*Task:* Restate each record word for word, from the first to the last.

[Stored data entries]
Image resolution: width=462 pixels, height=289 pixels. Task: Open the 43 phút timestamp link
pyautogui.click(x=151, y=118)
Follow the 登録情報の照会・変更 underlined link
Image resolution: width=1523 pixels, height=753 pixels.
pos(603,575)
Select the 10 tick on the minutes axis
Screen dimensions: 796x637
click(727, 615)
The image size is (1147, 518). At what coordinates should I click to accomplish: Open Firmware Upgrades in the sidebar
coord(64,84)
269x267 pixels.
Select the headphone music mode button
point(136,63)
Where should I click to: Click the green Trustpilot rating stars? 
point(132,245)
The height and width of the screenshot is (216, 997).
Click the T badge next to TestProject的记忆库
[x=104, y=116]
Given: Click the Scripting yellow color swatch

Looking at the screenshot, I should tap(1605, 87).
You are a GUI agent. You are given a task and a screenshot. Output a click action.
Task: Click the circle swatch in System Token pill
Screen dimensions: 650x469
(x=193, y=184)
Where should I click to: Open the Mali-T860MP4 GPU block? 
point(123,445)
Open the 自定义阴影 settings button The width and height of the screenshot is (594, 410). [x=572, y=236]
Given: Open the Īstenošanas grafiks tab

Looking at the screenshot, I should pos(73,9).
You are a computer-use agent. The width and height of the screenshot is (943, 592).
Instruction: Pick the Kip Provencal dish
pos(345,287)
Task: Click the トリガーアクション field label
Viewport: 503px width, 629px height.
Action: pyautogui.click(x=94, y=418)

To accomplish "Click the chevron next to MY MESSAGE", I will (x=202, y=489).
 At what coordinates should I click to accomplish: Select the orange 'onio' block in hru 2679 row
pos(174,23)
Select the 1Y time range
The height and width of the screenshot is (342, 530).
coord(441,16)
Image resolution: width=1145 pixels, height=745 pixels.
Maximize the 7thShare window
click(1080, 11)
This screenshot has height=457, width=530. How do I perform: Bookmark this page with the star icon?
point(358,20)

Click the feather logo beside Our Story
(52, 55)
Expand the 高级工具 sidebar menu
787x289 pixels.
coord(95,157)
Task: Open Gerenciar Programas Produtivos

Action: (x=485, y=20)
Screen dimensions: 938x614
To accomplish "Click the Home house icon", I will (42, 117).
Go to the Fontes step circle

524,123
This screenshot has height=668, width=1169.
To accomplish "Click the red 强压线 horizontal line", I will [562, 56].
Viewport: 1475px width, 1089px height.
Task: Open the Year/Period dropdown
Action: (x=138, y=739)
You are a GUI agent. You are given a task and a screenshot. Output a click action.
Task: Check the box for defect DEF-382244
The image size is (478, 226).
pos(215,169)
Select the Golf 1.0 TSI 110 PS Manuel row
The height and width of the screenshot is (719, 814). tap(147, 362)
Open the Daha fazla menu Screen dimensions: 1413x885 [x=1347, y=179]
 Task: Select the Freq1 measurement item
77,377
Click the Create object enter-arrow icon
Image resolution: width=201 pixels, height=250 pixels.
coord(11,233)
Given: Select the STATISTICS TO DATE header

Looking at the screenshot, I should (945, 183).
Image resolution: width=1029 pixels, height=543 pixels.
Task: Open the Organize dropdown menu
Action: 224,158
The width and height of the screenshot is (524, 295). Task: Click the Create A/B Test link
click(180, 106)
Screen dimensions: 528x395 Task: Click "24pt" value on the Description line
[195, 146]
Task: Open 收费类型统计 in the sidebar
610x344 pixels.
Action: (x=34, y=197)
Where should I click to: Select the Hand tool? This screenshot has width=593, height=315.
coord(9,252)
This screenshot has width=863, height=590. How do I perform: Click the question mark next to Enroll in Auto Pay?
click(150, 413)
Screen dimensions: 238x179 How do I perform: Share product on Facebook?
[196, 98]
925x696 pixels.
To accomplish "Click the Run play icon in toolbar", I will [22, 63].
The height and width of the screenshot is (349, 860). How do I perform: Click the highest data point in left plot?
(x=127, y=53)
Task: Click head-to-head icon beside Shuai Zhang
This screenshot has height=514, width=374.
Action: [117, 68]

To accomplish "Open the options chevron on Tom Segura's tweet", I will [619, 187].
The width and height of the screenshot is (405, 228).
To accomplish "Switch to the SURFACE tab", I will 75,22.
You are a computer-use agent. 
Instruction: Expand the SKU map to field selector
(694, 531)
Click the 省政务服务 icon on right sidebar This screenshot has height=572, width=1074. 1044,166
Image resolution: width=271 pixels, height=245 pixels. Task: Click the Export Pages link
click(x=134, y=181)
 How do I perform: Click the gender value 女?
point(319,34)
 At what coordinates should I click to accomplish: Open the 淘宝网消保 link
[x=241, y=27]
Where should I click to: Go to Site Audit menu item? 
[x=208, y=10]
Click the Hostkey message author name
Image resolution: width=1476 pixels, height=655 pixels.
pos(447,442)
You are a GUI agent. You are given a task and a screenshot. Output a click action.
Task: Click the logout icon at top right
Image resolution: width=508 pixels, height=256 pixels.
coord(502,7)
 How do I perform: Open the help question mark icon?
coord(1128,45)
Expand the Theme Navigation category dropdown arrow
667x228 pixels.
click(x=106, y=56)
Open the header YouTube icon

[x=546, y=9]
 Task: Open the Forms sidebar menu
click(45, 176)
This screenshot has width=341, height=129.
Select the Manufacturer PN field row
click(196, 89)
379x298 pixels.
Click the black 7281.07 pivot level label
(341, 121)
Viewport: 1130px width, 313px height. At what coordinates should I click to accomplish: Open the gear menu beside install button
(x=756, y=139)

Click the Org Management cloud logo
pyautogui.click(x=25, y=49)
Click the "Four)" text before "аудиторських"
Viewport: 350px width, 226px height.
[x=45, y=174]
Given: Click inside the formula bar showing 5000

*Written response:*
Image resolution: width=462 pixels, height=289 pixels. Task: Open the 43 phút timestamp link
pyautogui.click(x=151, y=118)
Follow the 登録情報の照会・変更 underlined link
Image resolution: width=1523 pixels, height=753 pixels.
pos(603,575)
Select the 10 tick on the minutes axis
Screen dimensions: 796x637
click(727, 615)
The image size is (1147, 518). At what coordinates should I click to accomplish: Open Firmware Upgrades in the sidebar
coord(64,84)
269x267 pixels.
Select the headphone music mode button
point(136,63)
Where should I click to: Click the green Trustpilot rating stars? 
point(132,245)
The height and width of the screenshot is (216, 997).
Click the T badge next to TestProject的记忆库
[x=104, y=116]
Given: Click the Scripting yellow color swatch

Looking at the screenshot, I should tap(1605, 87).
You are a GUI agent. You are given a task and a screenshot. Output a click action.
Task: Click the circle swatch in System Token pill
Screen dimensions: 650x469
(x=193, y=184)
Where should I click to: Open the Mali-T860MP4 GPU block? 
point(123,445)
Open the 自定义阴影 settings button The width and height of the screenshot is (594, 410). [x=572, y=236]
Given: Open the Īstenošanas grafiks tab

Looking at the screenshot, I should pos(73,9).
You are a computer-use agent. The width and height of the screenshot is (943, 592).
Instruction: Pick the Kip Provencal dish
pos(345,287)
Task: Click the トリガーアクション field label
Viewport: 503px width, 629px height.
Action: pyautogui.click(x=94, y=418)

To accomplish "Click the chevron next to MY MESSAGE", I will (x=202, y=489).
 At what coordinates should I click to accomplish: Select the orange 'onio' block in hru 2679 row
pos(174,23)
Select the 1Y time range
The height and width of the screenshot is (342, 530).
coord(441,16)
Image resolution: width=1145 pixels, height=745 pixels.
Maximize the 7thShare window
click(1080, 11)
This screenshot has height=457, width=530. How do I perform: Bookmark this page with the star icon?
point(358,20)

Click the feather logo beside Our Story
(52, 55)
Expand the 高级工具 sidebar menu
787x289 pixels.
coord(95,157)
Task: Open Gerenciar Programas Produtivos

Action: (x=485, y=20)
Screen dimensions: 938x614
To accomplish "Click the Home house icon", I will (42, 117).
Go to the Fontes step circle

524,123
This screenshot has height=668, width=1169.
To accomplish "Click the red 强压线 horizontal line", I will [562, 56].
Viewport: 1475px width, 1089px height.
Task: Open the Year/Period dropdown
Action: (x=138, y=739)
You are a GUI agent. You are given a task and a screenshot. Output a click action.
Task: Check the box for defect DEF-382244
The image size is (478, 226).
pos(215,169)
Select the Golf 1.0 TSI 110 PS Manuel row
The height and width of the screenshot is (719, 814). tap(147, 362)
Open the Daha fazla menu Screen dimensions: 1413x885 [x=1347, y=179]
 Task: Select the Freq1 measurement item
77,377
Click the Create object enter-arrow icon
Image resolution: width=201 pixels, height=250 pixels.
coord(11,233)
Given: Select the STATISTICS TO DATE header

Looking at the screenshot, I should (945, 183).
Image resolution: width=1029 pixels, height=543 pixels.
Task: Open the Organize dropdown menu
Action: 224,158
The width and height of the screenshot is (524, 295). Task: Click the Create A/B Test link
click(180, 106)
Screen dimensions: 528x395 Task: Click "24pt" value on the Description line
[195, 146]
Task: Open 收费类型统计 in the sidebar
610x344 pixels.
Action: (x=34, y=197)
Where should I click to: Select the Hand tool? This screenshot has width=593, height=315.
coord(9,252)
This screenshot has width=863, height=590. How do I perform: Click the question mark next to Enroll in Auto Pay?
click(150, 413)
Screen dimensions: 238x179 How do I perform: Share product on Facebook?
[196, 98]
925x696 pixels.
To accomplish "Click the Run play icon in toolbar", I will [22, 63].
The height and width of the screenshot is (349, 860). How do I perform: Click the highest data point in left plot?
(x=127, y=53)
Task: Click head-to-head icon beside Shuai Zhang
This screenshot has height=514, width=374.
Action: [117, 68]

To accomplish "Open the options chevron on Tom Segura's tweet", I will [619, 187].
The width and height of the screenshot is (405, 228).
To accomplish "Switch to the SURFACE tab", I will 75,22.
You are a computer-use agent. 
Instruction: Expand the SKU map to field selector
(694, 531)
Click the 省政务服务 icon on right sidebar This screenshot has height=572, width=1074. 1044,166
Image resolution: width=271 pixels, height=245 pixels. Task: Click the Export Pages link
click(x=134, y=181)
 How do I perform: Click the gender value 女?
point(319,34)
 At what coordinates should I click to accomplish: Open the 淘宝网消保 link
[x=241, y=27]
Where should I click to: Go to Site Audit menu item? 
[x=208, y=10]
Click the Hostkey message author name
Image resolution: width=1476 pixels, height=655 pixels.
pos(447,442)
You are a GUI agent. You are given a task and a screenshot. Output a click action.
Task: Click the logout icon at top right
Image resolution: width=508 pixels, height=256 pixels.
coord(502,7)
 How do I perform: Open the help question mark icon?
coord(1128,45)
Expand the Theme Navigation category dropdown arrow
667x228 pixels.
click(x=106, y=56)
Open the header YouTube icon

[x=546, y=9]
 Task: Open the Forms sidebar menu
click(45, 176)
This screenshot has width=341, height=129.
Select the Manufacturer PN field row
click(196, 89)
379x298 pixels.
Click the black 7281.07 pivot level label
(341, 121)
Viewport: 1130px width, 313px height. At what coordinates should I click to accomplish: Open the gear menu beside install button
(x=756, y=139)

Click the Org Management cloud logo
pyautogui.click(x=25, y=49)
Click the "Four)" text before "аудиторських"
Viewport: 350px width, 226px height.
[x=45, y=174]
Given: Click inside the formula bar showing 5000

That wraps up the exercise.